Wasps, Hornets and Yellow Jackets, Oh My!

Posted by Sam on 8/7/2020 to Emergency Care
Wasps, Hornets and Yellow Jackets, Oh My!

It's not the lions or tigers that are the scariest part of the summer season. They’re barely bigger than a quarter, but even the biggest bear might flinch away from the bright yellow glow of the venomous insects that haunt yards and gardens all over. Insect repellent and protective clothing can only do so much, and although we do our best to avoid infested areas, there might be an incident once in a blue moon. Those who aren't allergic will only show minor reactions to a sting if they are unlucky enough to enrage the beasts. For others it is a life and death chance that can result in a panic induced trip to the emergency room if they aren't careful.

In the event of a sting, redness, swelling, and itching can occur along with the initial sensation of sharp pain and a burning sensation at the sting site. Most non allergic reactions are followed by a raised welt at the sting site and a white mark at the center where the stinger punctured the skin. Pain and swelling will fade a few hours after being stung, and can be managed using hydrocortisone cream. It is important to avoid scratching the itch, as you can cause more damage and make a simple problem significantly worse.

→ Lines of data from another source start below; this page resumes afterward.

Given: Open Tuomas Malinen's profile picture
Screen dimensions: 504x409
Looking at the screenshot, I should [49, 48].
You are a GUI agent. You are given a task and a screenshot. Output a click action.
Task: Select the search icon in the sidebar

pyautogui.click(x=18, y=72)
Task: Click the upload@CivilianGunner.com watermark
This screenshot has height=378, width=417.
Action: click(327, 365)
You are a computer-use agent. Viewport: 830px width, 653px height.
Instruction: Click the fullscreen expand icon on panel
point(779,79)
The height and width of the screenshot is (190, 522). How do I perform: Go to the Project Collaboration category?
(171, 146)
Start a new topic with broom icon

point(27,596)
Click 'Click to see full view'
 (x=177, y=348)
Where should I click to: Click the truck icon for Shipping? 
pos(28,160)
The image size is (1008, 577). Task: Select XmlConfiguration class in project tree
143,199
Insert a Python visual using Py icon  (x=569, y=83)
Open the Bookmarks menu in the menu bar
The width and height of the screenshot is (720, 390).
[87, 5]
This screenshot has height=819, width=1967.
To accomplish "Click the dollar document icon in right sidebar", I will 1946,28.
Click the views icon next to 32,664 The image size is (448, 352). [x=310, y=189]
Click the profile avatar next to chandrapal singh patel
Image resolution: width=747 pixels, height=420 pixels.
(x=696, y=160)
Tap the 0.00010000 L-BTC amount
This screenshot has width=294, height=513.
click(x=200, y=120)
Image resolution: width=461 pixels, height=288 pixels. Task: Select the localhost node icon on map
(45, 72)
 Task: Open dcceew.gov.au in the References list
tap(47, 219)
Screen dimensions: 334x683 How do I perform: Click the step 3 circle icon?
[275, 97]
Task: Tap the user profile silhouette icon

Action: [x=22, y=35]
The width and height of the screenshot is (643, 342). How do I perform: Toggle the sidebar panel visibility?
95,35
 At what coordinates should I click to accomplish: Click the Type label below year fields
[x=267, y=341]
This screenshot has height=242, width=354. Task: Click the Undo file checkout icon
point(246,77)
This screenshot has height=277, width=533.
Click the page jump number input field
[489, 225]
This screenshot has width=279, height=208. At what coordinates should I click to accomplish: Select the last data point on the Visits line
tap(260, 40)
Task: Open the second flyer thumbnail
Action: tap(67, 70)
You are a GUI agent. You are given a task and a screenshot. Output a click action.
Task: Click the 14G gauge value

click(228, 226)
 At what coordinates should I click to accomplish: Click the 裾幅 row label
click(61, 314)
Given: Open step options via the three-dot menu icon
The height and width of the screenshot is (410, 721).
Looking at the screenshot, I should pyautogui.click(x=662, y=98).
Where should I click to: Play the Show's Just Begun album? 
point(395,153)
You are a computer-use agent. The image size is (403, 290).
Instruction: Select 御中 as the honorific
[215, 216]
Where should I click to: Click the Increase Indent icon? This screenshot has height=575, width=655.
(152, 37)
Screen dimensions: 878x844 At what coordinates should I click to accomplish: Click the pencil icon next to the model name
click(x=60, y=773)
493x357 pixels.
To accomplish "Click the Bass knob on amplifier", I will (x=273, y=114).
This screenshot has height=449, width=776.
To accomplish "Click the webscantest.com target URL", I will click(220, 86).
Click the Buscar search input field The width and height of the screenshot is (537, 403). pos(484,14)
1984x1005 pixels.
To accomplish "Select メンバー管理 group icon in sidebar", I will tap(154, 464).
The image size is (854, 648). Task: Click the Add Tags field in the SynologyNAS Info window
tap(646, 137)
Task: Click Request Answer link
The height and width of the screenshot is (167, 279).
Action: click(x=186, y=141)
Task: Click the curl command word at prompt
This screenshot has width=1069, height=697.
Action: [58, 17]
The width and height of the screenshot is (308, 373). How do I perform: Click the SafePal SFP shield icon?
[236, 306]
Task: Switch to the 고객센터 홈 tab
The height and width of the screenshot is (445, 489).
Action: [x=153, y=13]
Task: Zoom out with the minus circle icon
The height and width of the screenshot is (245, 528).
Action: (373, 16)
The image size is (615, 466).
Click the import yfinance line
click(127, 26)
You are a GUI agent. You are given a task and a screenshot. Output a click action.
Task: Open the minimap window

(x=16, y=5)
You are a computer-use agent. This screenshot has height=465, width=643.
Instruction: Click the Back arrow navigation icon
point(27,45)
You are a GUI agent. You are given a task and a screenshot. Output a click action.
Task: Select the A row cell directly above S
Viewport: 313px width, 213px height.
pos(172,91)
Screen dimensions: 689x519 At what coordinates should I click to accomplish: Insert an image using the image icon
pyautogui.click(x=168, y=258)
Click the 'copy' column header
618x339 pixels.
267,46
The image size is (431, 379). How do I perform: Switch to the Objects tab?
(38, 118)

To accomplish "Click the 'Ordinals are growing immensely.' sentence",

Allergic reactions to stings can include:

  • swelling of the face, lips, or throat
  • hives or itching in areas of the body not affected by the sting
  • breathing difficulties, such as wheezing or gasping
  • dizziness
  • sudden drop in blood pressure
  • lightheadedness
  • loss of consciousness
  • nausea or vomiting
  • diarrhea
  • stomach cramps
  • weak or racing pulse

  • Severe reactions are referred to as anaphylaxis. Those who go into anaphylactic shock do so very quickly, so it is important to seek emergency care right away. Those with a history of anaphylaxis or who are aware that they have severe allergic reactions should carry an emergency injection kit that contains epinephrine such as the EpiPen™. Epinephrine helps stabilize blood pressure and heart rate and helps respiration return to normal. However, the individual should still seek immediate medical attention.

    Treating a Reaction at Home

    Stings can be treated at home with a first aid kit:

  • Wash the sting area with soap and water to remove as much of the venom as possible.
  • Apply a cold pack to the wound site to reduce swelling and pain.
  • Keep the wound clean and dry to prevent infection.
  • Cover with a bandage if desired.

  • Hydrocortisone cream or calamine lotion will help with itching if it is unbearable. Over the counter pain relievers such as ibuprofen and acetaminophen can manage pain and antihistamines such as diphenhydramine and chlorpheniramine can reduce itching. When taking any medication, follow the instructions carefully.

    Severe reactions cannot be taken lightly, it is important to have a First aid kit on hand with that Epinephrine dose available right away. Each dose is designed for the individual to use on their own but it is important for close friends and family to know where and how to administer the medication as well. Treat each incident as an emergency, and make sure there is a clear plan laid out ahead of time.